Additionally, there are a number of metrics custom to Nautobot specifically:

Name	Description	Type	Exposed By
`health_check_database_info`	Result of the last database health check	Gauge	Web Server
`health_check_redis_backend_info`	Result of the last redis health check	Gauge	Web Server
`nautobot_app_metrics_processing_ms`	The time it took to collect custom app metrics from all installed apps	Gauge	Web Server
`nautobot_worker_started_jobs`	The amount of jobs that were started	Counter	Worker
`nautobot_worker_finished_jobs`	The amount of jobs that were finished (incl. status label)	Counter	Worker
`nautobot_worker_exception_jobs`	The amount of jobs that ran into an exception (incl. exception type label)	Counter	Worker
`nautobot_worker_singleton_conflict`	The amount of jobs that encountered a closed singleton lock	Counter	Worker

Note

Due to the multitude of possible deployment scenarios (web server and worker co-hosted on the same machine or not, different possible entrypoint commands for both contexts) some of the metrics exposed for specific components may also be present on the other component. It is up to the operator to account for this when working with the resulting metrics.

These for example give you the option to identify the individual failure/exception rates of specific jobs. Note that all of these metrics are per instance. Thus, you need to do perform aggregations in your visualizations in order to get a complete picture if you are using multiple web servers and/or workers.
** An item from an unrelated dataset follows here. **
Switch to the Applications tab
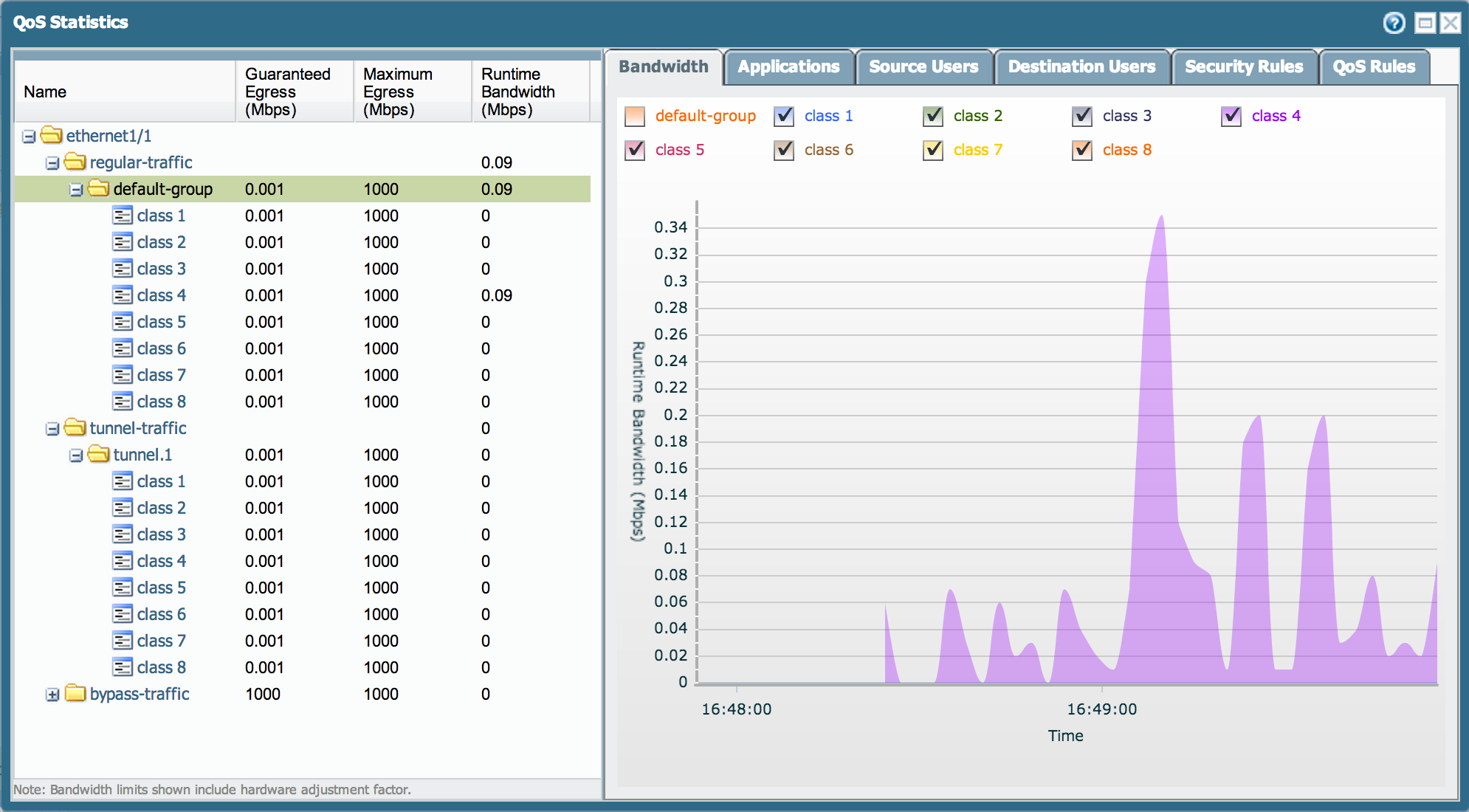tap(789, 67)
For the exhaustive list of exposed metrics, visit the /metrics endpoint on your Nautobot instance. For further information about the different metrics types, see the relevant Prometheus documentation.

Multi Processing Notes¶

When deploying Nautobot in a multi-process manner (e.g. running multiple uWSGI workers) the Prometheus client library requires the use of a shared directory to collect metrics from all worker processes. To configure this, first create or designate a local directory to which the worker processes have read and write access, and then configure your WSGI service (e.g. uWSGI) to define this path as the prometheus_multiproc_dir environment variable.

Warning

If having accurate long-term metrics in a multi-process environment is crucial to your deployment, it's recommended you use the uwsgi library instead of gunicorn. The issue lies in the way gunicorn tracks worker processes (vs uwsgi) which helps manage the metrics files created by the above configurations. If you're using Nautobot with gunicorn in a containerized environment following the one-process-per-container methodology, then you will likely not need to change to uwsgi. More details can be found in issue #3779.